My question is - does the FPS see a similar point in the distance which one can assume definitive realism of the approximation of first person shooting? Moreover, is this necessarily achievable or desireable?
The modern FPS has come on considerably since the corridor-based never-look-up-or-down-or-reload titles of the early ninties such as
"Wolfenstein 3D" advances in technology allow for popping-from-cover, aiming-down-sight, recoil, reloading, context-sensitive hit locations and responsive, intelligent AI enemies and allies. More recent games have also evidenced realistic territory and environment deformation, weapon malfunction, and pseudorealistic screen interpretations of events affecting player vision and hearing.
There are still barriers left to break, yet titles such as
Mirror's Edge and the forthcoming
Rage and
Brink seem to be looking at sideways progression of the genre, in which elements from platformers, driving games and RPGS are included in FPS titles to showcase innovation through hybridisation.
I have a few suggestions on elements that are still to be tackled in modern FPS, ranging from somewhat trivial to arguably more questionable:
- Players tend to absorb bullets and either recover easily, or have more than sufficient health to continue. Players tend to not become wounded such that they cannot walk or manipulate a weapon, they are either alive or instantly dead. Medical packs magically improve health instantly. Alternatively, take cover for a while and a few seconds later you'll feel better. - You will never get tired from jumping. - Stick around on an outdoor level - the weather and day-night cycle will not change. If you play a level in which it is raining or snowing, it will have no effect on you or your gun. - Dead foes tend to disappear or become incorporeal. - If you eject a magazine to reload, the bullets from the ejected magazine remain part of your stock. - Enemies are generally waiting for you to turn up and shoot at them, otherwise their presence in an environment is rarely explained. - Even in games which boast environment manipulation, there will invariably be certain objects inexplicably nailed down. Certain doors will simply not open to you, and no amount of shooting at them changes this. - The genre rarely promotes free-thinking and improvisation. Headshot whatever looks at you funny tends to be the best way to go about your day.

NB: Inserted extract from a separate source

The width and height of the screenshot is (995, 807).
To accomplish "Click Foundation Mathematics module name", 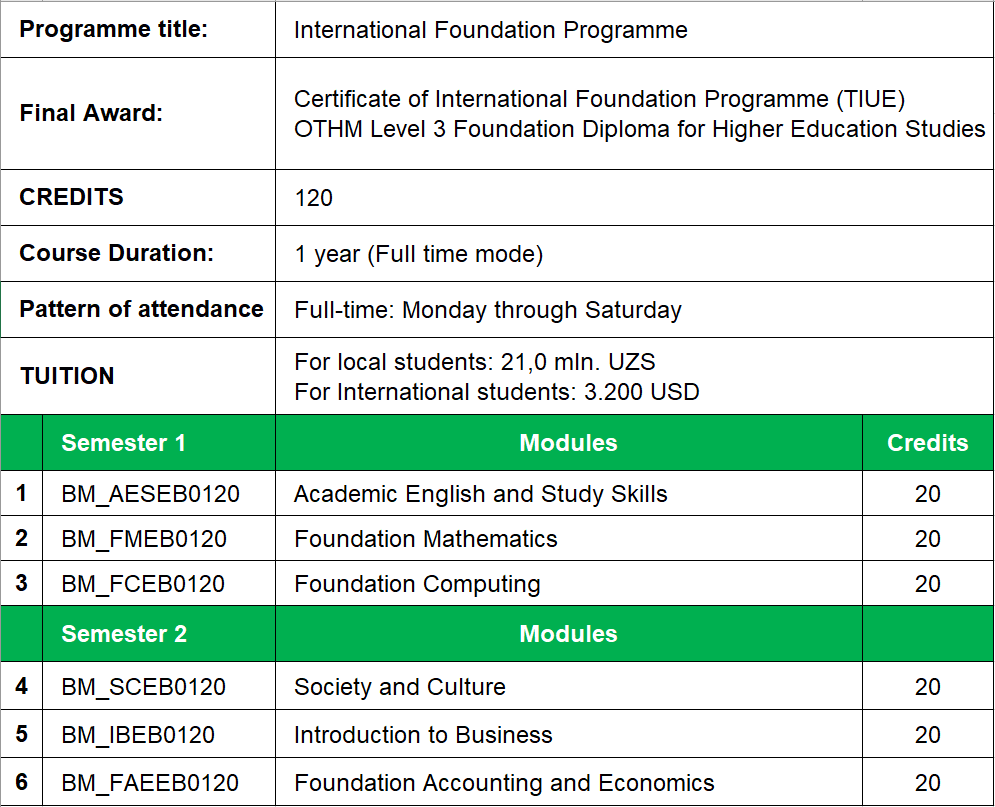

The restrictions in character interaction mean reasoning or threatening dialogue, or attempting to wound and disarm an opponent rather than straight kill, are impossible. There may be one or two examples of FPSs where my suggestions do occur (I won't pretend to have played all FPS games ever made) and some of my suggestions, such as the magical disappearing enemy corpses, are explicable by the capability of portrayl of this against the efficiencies of current technology, but these suggestions are chiefly jumping-points for discussion more than anything. Do these or other suggestions need to be tackled in order to figure we have made a next step in FPS gaming?
As the most popular genre in western gaming, it's important to consider where things are heading and what is considered progress, as this will shape what we consider the FPS genre of 10 years hence.